Unite backs Corbyn’s call for Royal Navy ships to be built in UK

Unite, the UK’s largest union representing defence and shipbuilding workers, backed today’s demand by Labour leader Jeremy Corbyn for the three new Royal Fleet Auxiliary vessels to be built in UK shipyards.

MARS FSS design. Photo: UK-NDP

Government plans to put the £1 billion contract for building the ships out to tender in international shipyards would be an ‘act of gross betrayal’ and rob Britain’s shipbuilding and manufacturing communities of decent jobs for generations to come, Unite warned.

Backing Jeremy Corbyn’s call made in a speech in Govan, Glasgow, on May 11, Unite assistant general secretary Steve Turner said:

“By 2020, nearly 25 pence in every pound of defence spending will be sustaining jobs in factories overseas, rather than jobs, skills and communities here in the UK.”

“Awarding the £1 billion contract for the design, engineering and manufacturing of the navy’s three new Royal Fleet Auxiliary ships to an overseas shipyard would be a gross betrayal of the UK’s world class shipbuilders. It would deny our steel and other manufacturing supply industries, which should be at the heart of this ‘best of British’ project, of much needed work,” Turner added.

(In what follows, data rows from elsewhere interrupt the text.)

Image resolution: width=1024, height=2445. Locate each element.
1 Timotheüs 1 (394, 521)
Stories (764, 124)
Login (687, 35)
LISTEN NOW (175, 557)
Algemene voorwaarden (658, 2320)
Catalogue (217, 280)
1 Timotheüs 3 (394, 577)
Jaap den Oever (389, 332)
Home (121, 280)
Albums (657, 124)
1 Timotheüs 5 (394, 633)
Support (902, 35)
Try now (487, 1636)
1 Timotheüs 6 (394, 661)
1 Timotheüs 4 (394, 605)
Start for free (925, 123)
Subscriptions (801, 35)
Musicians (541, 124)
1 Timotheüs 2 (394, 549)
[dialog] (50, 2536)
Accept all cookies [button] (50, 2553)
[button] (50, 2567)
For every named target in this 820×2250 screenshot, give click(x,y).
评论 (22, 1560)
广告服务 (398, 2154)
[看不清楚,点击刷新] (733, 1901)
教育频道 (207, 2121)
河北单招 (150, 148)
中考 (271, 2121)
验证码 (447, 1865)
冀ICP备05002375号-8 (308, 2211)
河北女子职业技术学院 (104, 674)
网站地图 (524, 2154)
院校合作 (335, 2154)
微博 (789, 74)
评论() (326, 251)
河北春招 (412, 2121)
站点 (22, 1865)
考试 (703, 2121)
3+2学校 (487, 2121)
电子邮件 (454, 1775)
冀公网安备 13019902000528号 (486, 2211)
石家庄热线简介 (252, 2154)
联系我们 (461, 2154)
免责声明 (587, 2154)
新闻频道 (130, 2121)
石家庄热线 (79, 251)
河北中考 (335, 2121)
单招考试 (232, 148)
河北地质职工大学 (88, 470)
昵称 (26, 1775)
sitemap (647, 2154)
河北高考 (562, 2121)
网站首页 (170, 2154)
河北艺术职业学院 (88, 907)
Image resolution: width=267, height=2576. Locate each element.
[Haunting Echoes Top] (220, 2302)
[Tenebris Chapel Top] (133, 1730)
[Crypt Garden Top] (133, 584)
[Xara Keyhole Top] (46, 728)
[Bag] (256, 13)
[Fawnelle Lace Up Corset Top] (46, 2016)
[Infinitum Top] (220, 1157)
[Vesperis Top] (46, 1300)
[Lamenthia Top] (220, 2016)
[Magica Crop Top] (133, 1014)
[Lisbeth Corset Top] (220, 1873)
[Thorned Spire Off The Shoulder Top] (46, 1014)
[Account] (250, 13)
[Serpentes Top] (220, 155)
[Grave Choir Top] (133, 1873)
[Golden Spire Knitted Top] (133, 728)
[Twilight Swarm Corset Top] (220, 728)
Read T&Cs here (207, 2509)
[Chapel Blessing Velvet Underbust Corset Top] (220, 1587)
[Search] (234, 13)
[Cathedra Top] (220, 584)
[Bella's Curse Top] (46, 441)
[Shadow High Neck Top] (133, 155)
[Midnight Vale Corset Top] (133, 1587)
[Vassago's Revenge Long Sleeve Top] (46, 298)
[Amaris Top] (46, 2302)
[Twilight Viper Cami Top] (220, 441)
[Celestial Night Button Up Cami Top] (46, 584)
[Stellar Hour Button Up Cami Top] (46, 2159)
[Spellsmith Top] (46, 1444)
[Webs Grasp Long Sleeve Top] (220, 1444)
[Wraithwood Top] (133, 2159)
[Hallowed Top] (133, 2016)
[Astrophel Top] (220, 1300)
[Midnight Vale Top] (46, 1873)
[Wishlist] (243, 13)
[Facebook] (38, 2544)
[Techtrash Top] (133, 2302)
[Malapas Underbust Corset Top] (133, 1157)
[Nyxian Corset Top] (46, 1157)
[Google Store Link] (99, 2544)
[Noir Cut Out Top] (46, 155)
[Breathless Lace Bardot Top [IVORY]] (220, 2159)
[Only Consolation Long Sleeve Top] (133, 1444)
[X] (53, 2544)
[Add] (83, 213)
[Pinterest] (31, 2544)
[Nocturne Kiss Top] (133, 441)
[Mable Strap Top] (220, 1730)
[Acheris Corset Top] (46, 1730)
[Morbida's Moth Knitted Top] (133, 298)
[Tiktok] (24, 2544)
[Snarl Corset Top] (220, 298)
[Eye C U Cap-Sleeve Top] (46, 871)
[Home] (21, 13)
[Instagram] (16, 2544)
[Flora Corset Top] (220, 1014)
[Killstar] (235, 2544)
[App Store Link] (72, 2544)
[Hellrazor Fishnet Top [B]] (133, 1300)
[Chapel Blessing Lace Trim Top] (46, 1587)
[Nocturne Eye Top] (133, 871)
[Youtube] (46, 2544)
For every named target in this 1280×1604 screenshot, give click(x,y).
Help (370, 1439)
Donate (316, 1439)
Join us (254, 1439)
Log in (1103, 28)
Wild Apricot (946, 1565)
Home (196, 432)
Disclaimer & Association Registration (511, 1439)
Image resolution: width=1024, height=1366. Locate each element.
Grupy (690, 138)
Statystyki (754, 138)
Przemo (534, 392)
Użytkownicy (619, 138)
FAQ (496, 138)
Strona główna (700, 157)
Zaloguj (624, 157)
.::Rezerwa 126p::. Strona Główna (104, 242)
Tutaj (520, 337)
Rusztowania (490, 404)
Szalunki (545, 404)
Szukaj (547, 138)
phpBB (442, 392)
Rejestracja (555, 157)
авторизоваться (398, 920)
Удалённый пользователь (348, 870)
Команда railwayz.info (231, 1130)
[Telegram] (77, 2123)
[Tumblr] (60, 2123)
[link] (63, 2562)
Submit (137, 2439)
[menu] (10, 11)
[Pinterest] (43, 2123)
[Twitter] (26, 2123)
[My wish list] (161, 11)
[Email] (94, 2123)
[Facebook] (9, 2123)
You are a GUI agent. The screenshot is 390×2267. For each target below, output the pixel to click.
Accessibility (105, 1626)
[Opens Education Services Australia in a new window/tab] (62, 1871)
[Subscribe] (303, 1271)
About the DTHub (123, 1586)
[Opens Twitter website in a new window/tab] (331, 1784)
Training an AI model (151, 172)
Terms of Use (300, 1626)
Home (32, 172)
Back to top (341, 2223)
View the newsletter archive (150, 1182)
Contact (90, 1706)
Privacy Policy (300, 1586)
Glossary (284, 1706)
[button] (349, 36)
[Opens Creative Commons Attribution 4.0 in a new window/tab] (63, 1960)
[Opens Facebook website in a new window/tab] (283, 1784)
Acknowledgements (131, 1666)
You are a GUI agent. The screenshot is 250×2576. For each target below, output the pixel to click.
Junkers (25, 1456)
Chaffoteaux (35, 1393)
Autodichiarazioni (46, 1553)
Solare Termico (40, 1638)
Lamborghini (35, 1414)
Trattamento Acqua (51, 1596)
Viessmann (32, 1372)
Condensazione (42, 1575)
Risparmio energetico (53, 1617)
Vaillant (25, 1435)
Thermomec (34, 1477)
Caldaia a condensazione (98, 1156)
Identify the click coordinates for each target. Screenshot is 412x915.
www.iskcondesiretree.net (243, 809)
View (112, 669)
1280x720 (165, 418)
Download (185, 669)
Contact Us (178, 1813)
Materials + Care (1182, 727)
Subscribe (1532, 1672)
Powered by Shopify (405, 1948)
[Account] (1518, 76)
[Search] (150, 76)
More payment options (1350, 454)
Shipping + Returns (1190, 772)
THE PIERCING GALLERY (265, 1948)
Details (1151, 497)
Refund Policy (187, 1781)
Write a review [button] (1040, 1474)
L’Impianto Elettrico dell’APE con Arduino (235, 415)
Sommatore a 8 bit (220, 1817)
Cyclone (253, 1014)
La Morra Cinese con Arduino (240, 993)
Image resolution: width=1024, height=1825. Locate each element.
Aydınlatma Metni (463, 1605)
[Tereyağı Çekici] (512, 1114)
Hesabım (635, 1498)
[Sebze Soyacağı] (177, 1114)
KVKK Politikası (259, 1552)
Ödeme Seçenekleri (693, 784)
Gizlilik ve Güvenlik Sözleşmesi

“Theresa May’s government needs to back UK defense workers and our manufacturing industries by guaranteeing these ships that support our armed forces across the globe, are made in UK yards from Belfast to Rosyth and Merseyside to Plymouth with British steel, as part of an industrial and defence strategy that supports UK plc,” Unite assistant general secretary stressed.

Last month, UK’s union for shipbuilding workers GMB also said that domestic shipyards need to get a £1 billion order for new RFA ships. GMB’s research showed that up to 6,700 jobs could be created or secured in the UK if the order went to a domestic shipbuilder – including 1,800 much-needed shipyard jobs. A further 4,700 jobs could be secured in the wider supply chain – including in the steel industry.